Kasus penolakan klaim BPJS terhadap pasien di Malang tidak hanya berhenti pada tragedi personal, melainkan memiliki implikasi sosial yang lebih luas. Pertama, muncul risiko menurunnya tingkat kepercayaan publik terhadap BPJS Kesehatan sebagai lembaga penyelenggara jaminan sosial. Ketika masyarakat melihat bahwa kepesertaan yang mereka bayar setiap bulan tidak dapat digunakan pada saat paling genting, timbul persepsi bahwa BPJS lebih berfungsi sebagai birokrasi administrasi ketimbang penjamin kesehatan. Rasa kecewa ini dapat berujung pada penurunan kepatuhan iuran, bahkan resistensi sosial terhadap kebijakan pemerintah di bidang kesehatan. Kemudian, dampak finansial terhadap keluarga pasien sangat signifikan. Bagi kelompok masyarakat menengah ke bawah, beban semacam ini dapat berakibat pada kemiskinan medis (medical poverty), di mana seluruh sumber daya ekonomi keluarga tersedot untuk membiayai kesehatan, meninggalkan mereka dalam kondisi rentan secara sosial maupun ekonomi. Terakhir, jika situasi ini dibiarkan, maka akan menciptakan ketidakadilan struktural dalam sistem kesehatan. Mereka yang mampu secara finansial tetap bisa mengakses layanan dengan membayar jalur umum, sementara masyarakat miskin semakin termarjinalisasi. Hal ini berpotensi memperlebar kesenjangan sosial dan menimbulkan ketidakpuasan publik yang lebih besar terhadap pemerintah. Pada titik tertentu, ketidakpuasan ini bisa berkembang menjadi krisis kepercayaan yang tidak hanya membahayakan legitimasi BPJS, tetapi juga kredibilitas negara dalam memenuhi hak dasar warga negaranya.

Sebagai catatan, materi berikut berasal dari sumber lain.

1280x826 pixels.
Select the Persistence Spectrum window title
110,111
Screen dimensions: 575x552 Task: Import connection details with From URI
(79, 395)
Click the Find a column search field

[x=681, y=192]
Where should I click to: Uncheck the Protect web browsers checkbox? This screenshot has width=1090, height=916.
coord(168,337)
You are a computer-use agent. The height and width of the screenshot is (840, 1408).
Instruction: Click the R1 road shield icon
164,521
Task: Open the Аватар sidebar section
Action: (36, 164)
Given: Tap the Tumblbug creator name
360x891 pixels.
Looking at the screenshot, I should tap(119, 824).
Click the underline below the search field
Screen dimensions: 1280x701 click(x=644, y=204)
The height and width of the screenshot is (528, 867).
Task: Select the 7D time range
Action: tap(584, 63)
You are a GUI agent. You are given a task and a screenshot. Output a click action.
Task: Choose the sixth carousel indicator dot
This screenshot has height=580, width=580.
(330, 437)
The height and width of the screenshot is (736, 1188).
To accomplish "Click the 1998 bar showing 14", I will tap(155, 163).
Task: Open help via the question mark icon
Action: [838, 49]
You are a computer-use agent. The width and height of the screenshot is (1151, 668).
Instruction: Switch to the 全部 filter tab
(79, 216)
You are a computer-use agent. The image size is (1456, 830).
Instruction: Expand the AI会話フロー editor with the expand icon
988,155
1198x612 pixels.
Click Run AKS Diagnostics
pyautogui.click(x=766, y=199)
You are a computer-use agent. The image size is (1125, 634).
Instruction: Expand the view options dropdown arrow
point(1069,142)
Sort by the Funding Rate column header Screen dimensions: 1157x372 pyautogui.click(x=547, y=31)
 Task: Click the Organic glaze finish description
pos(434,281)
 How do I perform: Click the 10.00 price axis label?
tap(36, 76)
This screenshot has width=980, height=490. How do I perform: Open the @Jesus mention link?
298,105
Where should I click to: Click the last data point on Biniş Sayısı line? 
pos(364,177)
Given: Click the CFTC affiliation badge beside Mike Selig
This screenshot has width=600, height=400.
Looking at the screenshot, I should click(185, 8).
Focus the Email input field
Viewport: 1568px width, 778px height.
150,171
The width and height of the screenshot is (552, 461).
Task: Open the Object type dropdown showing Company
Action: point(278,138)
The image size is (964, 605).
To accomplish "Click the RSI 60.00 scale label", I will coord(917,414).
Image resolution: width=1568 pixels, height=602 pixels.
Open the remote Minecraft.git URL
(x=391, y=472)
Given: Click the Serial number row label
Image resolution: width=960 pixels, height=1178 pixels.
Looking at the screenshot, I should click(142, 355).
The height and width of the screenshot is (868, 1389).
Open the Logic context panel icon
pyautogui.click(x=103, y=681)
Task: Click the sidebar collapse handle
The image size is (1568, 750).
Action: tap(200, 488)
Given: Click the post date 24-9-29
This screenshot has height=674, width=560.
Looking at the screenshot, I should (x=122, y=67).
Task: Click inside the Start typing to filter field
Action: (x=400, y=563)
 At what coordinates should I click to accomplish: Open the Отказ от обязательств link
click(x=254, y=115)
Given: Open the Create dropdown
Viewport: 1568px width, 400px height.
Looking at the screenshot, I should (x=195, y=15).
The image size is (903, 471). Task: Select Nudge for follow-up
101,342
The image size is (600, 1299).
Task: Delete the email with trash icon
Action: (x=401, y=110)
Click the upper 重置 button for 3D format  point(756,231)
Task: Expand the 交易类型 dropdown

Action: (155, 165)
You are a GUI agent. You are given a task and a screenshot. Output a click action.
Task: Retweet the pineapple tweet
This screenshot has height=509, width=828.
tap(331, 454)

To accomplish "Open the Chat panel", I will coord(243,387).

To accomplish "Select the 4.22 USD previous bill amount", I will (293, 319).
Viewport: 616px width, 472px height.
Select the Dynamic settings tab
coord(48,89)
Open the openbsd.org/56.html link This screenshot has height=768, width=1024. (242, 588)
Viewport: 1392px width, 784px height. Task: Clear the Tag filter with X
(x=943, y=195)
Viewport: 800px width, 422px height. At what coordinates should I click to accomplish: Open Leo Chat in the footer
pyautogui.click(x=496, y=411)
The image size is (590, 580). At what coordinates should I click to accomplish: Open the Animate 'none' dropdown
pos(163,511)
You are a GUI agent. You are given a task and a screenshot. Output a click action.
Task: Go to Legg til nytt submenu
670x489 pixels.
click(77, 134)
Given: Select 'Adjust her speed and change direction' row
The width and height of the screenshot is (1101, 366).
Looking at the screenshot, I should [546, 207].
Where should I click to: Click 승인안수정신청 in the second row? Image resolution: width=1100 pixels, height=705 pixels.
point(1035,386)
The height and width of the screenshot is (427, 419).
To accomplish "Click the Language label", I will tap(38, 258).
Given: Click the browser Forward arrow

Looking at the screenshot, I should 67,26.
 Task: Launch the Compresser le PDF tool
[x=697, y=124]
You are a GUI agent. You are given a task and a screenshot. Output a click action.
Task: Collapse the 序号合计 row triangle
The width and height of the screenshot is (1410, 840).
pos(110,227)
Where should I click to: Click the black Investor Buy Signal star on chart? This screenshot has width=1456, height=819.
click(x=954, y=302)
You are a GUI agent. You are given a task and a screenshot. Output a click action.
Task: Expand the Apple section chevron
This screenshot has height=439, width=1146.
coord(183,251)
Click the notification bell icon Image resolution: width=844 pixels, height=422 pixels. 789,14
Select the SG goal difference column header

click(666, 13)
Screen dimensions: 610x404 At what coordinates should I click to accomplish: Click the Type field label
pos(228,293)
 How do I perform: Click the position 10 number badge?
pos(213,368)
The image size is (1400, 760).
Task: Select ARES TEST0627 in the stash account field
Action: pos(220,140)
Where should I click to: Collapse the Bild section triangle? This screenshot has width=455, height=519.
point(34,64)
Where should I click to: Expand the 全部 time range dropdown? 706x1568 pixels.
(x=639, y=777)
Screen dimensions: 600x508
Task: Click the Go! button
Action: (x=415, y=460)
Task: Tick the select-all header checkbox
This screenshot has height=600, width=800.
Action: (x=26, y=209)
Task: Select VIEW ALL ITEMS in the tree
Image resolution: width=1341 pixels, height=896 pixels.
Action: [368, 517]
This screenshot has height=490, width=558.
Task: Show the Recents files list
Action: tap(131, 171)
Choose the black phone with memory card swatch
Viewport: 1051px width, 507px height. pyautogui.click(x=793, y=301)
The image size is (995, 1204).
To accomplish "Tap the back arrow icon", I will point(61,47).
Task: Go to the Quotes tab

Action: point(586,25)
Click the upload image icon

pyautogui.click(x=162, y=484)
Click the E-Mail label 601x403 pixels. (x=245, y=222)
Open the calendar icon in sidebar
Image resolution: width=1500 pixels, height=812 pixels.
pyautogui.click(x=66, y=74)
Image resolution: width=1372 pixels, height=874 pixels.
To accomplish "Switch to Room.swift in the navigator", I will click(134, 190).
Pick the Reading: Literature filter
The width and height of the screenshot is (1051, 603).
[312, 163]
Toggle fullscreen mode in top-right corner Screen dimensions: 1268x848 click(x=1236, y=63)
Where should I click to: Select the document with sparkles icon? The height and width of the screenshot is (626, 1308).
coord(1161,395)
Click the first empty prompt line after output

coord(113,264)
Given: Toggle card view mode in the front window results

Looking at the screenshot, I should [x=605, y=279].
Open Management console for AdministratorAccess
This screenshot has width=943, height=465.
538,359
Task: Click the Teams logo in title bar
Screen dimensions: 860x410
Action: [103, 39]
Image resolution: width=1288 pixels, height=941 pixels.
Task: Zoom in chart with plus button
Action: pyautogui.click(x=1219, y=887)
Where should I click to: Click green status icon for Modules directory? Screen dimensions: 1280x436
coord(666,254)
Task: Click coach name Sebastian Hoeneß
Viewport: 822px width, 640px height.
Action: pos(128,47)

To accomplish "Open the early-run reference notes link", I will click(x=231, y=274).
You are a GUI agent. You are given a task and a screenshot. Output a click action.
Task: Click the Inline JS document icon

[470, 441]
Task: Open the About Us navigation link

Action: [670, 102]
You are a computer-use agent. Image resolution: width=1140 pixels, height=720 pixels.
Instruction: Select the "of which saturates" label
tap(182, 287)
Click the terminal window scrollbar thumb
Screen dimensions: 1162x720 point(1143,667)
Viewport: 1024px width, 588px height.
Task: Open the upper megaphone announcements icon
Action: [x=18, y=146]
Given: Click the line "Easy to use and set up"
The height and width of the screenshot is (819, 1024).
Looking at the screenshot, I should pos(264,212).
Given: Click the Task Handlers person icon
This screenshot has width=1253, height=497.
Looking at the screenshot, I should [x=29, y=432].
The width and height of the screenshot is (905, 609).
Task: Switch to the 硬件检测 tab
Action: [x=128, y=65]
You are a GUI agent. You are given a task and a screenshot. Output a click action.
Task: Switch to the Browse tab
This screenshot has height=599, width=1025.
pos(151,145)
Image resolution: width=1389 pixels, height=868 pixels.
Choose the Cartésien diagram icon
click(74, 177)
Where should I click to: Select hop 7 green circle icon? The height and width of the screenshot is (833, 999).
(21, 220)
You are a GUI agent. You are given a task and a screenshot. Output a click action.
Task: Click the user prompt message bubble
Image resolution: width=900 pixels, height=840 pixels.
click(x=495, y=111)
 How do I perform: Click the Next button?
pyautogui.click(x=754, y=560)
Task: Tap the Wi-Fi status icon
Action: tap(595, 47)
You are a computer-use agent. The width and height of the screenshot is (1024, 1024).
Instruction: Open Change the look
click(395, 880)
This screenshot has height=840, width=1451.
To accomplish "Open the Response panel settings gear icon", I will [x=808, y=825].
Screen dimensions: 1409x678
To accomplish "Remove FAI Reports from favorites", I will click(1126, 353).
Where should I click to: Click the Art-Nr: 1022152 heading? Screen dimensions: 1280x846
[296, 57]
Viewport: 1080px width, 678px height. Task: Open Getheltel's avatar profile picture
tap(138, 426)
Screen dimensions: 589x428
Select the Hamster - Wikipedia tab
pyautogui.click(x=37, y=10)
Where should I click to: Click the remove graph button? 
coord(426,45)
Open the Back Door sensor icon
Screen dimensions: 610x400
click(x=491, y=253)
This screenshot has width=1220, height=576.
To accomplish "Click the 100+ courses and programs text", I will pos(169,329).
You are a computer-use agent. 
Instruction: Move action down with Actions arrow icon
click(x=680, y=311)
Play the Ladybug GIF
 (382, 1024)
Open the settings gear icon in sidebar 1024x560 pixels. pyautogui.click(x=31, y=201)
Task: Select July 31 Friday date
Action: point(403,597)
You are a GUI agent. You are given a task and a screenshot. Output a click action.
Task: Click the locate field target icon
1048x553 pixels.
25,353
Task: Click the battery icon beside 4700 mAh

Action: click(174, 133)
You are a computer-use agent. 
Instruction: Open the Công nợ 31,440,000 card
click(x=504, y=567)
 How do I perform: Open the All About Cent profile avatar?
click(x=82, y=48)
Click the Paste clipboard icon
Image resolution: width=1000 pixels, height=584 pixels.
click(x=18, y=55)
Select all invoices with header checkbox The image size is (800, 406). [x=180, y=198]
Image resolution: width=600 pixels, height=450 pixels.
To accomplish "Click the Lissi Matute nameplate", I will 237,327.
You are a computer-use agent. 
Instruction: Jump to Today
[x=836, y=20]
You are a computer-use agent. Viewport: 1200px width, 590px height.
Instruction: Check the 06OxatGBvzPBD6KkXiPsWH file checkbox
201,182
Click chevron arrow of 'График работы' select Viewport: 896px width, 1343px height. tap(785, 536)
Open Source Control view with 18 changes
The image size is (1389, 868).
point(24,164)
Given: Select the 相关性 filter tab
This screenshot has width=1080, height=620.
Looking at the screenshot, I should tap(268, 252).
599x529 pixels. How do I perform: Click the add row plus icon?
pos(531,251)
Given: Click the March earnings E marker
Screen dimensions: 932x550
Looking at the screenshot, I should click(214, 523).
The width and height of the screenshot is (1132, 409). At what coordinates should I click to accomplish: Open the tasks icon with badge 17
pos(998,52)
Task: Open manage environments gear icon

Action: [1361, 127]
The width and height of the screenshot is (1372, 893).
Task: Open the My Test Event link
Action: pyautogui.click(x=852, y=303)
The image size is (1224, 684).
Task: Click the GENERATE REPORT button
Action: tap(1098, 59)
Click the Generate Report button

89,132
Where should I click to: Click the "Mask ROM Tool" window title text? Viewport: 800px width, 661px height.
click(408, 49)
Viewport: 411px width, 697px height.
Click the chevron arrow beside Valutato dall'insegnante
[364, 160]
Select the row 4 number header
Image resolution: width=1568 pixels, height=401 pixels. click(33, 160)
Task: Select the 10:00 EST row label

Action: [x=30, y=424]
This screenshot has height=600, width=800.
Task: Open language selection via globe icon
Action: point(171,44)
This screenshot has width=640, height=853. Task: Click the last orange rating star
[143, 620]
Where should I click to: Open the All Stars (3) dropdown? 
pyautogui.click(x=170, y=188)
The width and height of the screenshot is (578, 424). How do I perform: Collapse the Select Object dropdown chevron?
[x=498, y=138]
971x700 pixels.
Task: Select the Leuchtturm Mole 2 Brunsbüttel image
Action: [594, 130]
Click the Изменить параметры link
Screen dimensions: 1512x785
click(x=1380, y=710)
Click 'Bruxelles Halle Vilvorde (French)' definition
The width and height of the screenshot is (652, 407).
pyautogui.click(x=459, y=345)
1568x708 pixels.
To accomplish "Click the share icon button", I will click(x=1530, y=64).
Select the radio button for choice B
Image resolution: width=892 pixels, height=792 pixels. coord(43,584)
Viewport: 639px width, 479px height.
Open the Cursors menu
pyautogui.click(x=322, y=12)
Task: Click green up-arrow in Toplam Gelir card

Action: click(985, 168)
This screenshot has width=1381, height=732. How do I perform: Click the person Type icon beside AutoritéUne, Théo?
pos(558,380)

Namun, perlu dipahami bahwa akar masalahnya bukan sekadar ‘regulasi yang kaku’, melainkan komodifikasi sistemik terhadap kesehatan. Nyawa manusia dinilai berdasarkan checklist administratif yang lebih memprioritaskan kesehatan fiskal BPJS ketimbang keselamatan pasien. Nurani tidak sekadar ‘hilang’, tetapi secara sadar dikorbankan atas nama efisiensi anggaran. Penolakan klaim BPJS di saat pasien berada dalam kondisi kritis menunjukkan adanya kesenjangan antara idealisme program JKN yang mengusung asas universalitas dengan realitas di lapangan yang sarat birokrasi. Ketika nyawa pasien dipertaruhkan, semestinya keselamatan menjadi prioritas utama, bukan sekadar kepatuhan terhadap parameter administratif. Peristiwa ini juga menegaskan bahwa masalah BPJS bukan hanya soal teknis medis, tetapi juga soal keberpihakan negara terhadap rakyatnya. Ketika hak atas kesehatan yang dijamin oleh konstitusi terhambat oleh aturan yang tidak adaptif, maka negara gagal menjalankan mandatnya. 

Lebih jauh, kasus ini berpotensi menurunkan kepercayaan publik, memperburuk ketimpangan sosial, dan menjerumuskan banyak keluarga ke dalam jerat kemiskinan medis. Negara, melalui BPJS Kesehatan, harus kembali pada prinsip dasarnya untuk hadir dalam segala sisi kehidupan rakyat, melindungi nyawa, dan memastikan bahwa setiap warga negara memperoleh pelayanan kesehatan yang layak dan adil. Hanya dengan cara itu, cita-cita jaminan kesehatan universal dapat benar-benar terwujud di Indonesia. Oleh karena itu, solusinya bukan sekadar ‘regulasi yang lebih humanis’, melainkan reformasi struktural yang membongkar logika pasar dalam jaminan kesehatan. Kita menuntut akuntabilitas penuh dari negara. Siapa yang bertanggung jawab atas nyawa yang hilang ini? Tragedi ini tidak boleh berakhir sebagai duka personal, ia harus menjadi monumen pengingat perlawanan terhadap ketidakadilan sistemik.